> [SELECTED EXCERPT]
——

Ron Cherry: Getting his Goat again
For many car guys, their first car holds a special place in their hearts. For Craig Thomas, it was his second one, a GTO, termed in the car community the Goat.
“I was going to junior college and had a ’57 Chevy,” he said. “It was nothing special, stock with a 283 (cubic inch engine). But then I saw a GTO and had to have it.”
He bought a ’65 GTO and drove it for two years, selling it when he was drafted.
“That car made me a GTO guy,” he said.
After his military service, Craig returned to college. Although he had American muscle cars and Porsches over the years, he never bought another GTO. But when he was set to retire about five years ago and wanted a project, he turned back to his favorite car.
“I thought, you know, I want to get back into a GTO,” he said. “I went to more car shows than usual and got to know a guy with a ’67 GTO. He put me in touch with a guy who knew a guy who had some for sale. He was a collector with a number of GTO’s and was culling the herd.”
The GTO that interested Craig was a ’67 hardtop that had been sitting for about four years with a non-op. Although it had been running when he bought it from the second owner, he’d pulled off the carb for another car. One quarter panel had extensive scraping, but the body was mostly rust free, having only the usual dents and dings.
It had originally been painted Tyrol Blue, but not much of the paint was left. The car had few options, with a standard 335 horsepower 400 cubic inch engine, but had a Turbo 400 auto trans with a Hurst Dual Gate “His & Hers” shifter.
The idea was that guys could shift through each gear while gals would let the auto trans do the shifting. Way too sexist a concept nowadays, but the shifter is still called that. It had a posi rearend with 3.55:1 gearing. Although not a basket case, the car was rough inside and out. But a perfect project car.
Although not technically a frame-off restoration, Craig had the body lifted off the frame enough to put in new body mounts and repainted the frame while he did. Next, he had all the paint stripped off the car. His body and paint man found some rust under the vent grills on the cowl. There was no other rust and he fixed that. He also put on a new quarter panel rather than bondo-ing it.
“He redid all the body gaps,” Craig said. “The fit and finish is far better than factory.”
Then the body man painted all the inside of the body, roof and trunk with coating similar to Rhino bed liner to prevent rust and give a little sound insulation. Craig was not in love with the original color, but wanted to keep close to it.

——

> [TASKS TO CARRY OUT]
1. From the GTO article, return the passage starting at "It had originally" and ending at "perfect project car.".
2. According to the GTO article, what transmission and shifter did the '67 hardtop have?

> [DATASET EXTRACT]
——

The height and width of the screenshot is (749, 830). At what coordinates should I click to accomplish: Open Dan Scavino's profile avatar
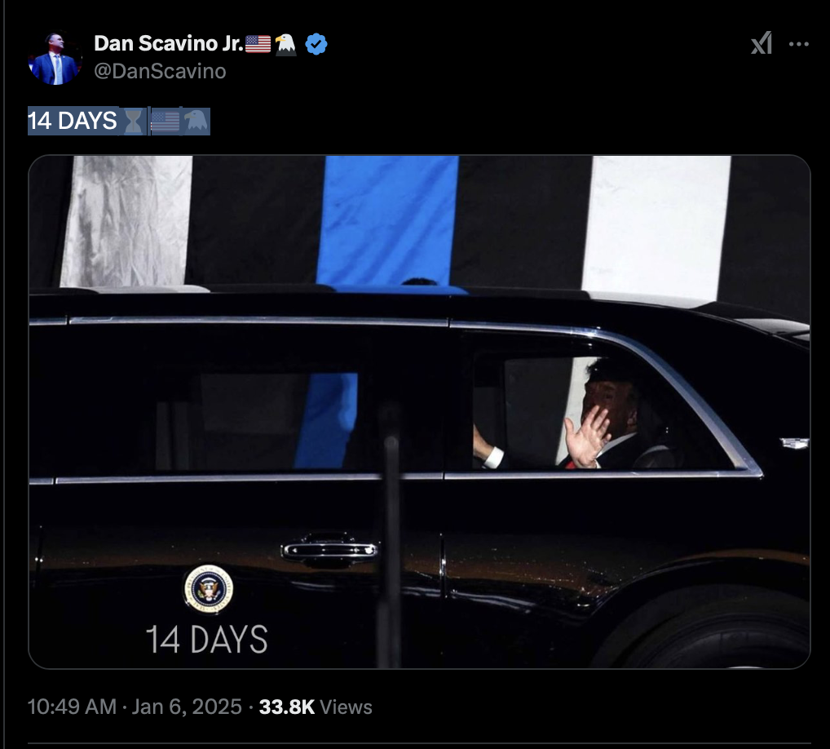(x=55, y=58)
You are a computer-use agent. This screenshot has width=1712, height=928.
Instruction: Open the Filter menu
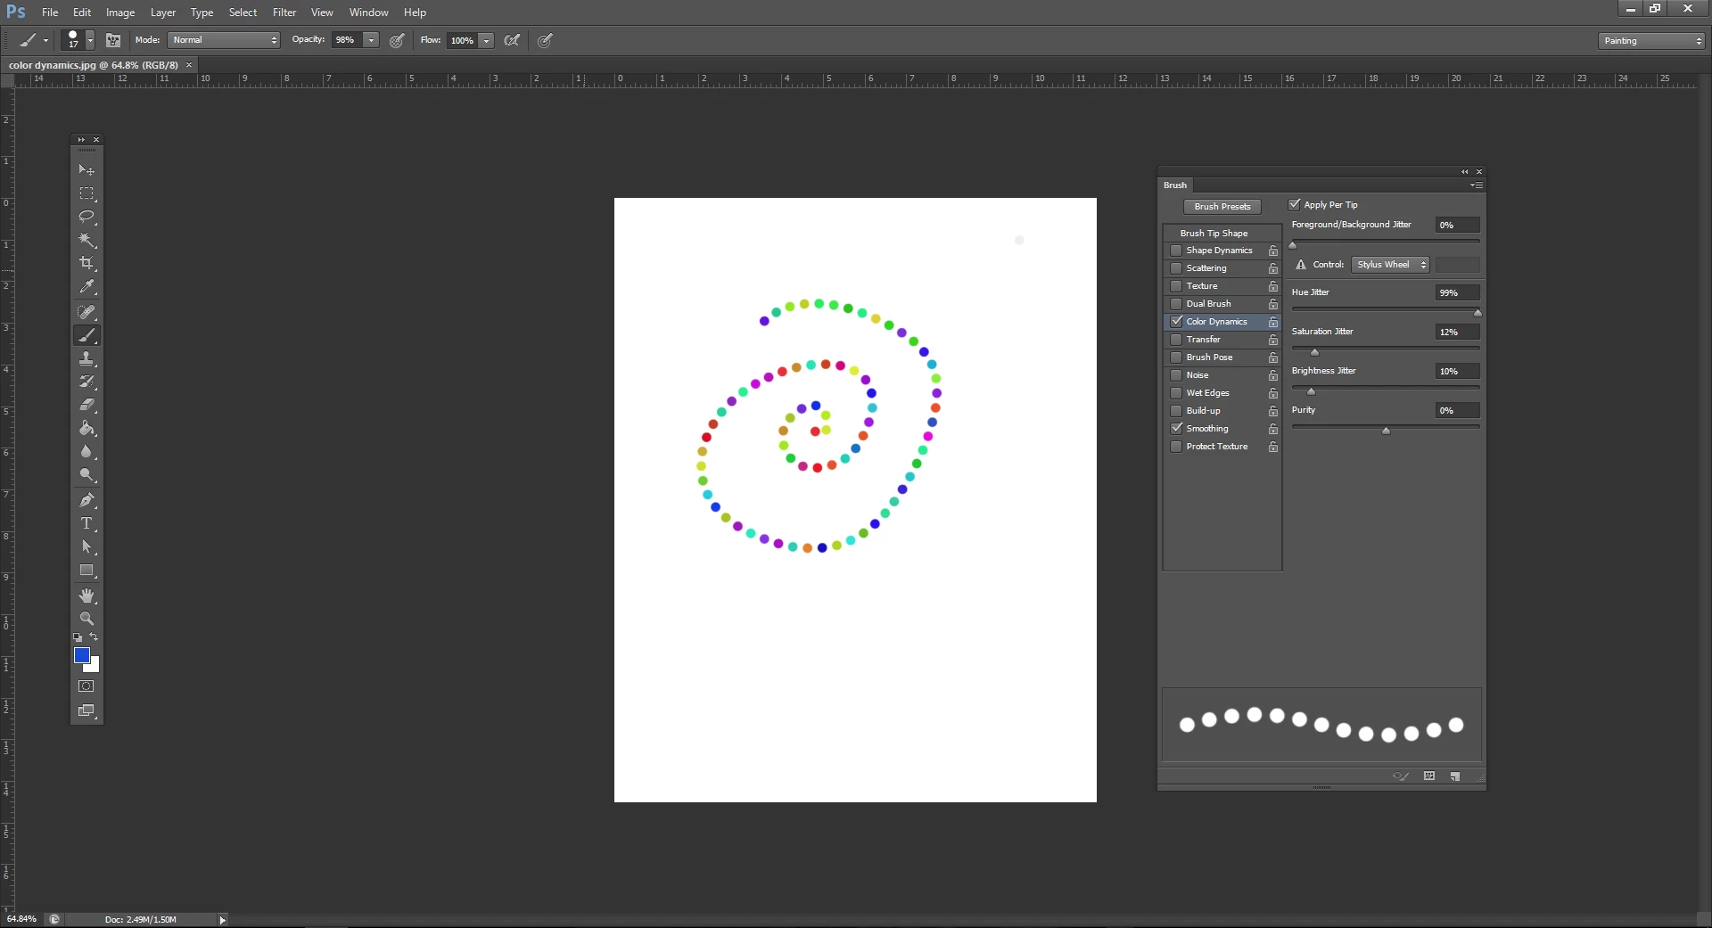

——

> [THE RESPONSES]
1.
It had originally been painted Tyrol Blue, but not much of the paint was left. The car had few options, with a standard 335 horsepower 400 cubic inch engine, but had a Turbo 400 auto trans with a Hurst Dual Gate “His & Hers” shifter.
The idea was that guys could shift through each gear while gals would let the auto trans do the shifting. Way too sexist a concept nowadays, but the shifter is still called that. It had a posi rearend with 3.55:1 gearing. Although not a basket case, the car was rough inside and out. But a perfect project car.

2. A Turbo 400 auto trans with a Hurst Dual Gate "His & Hers" shifter.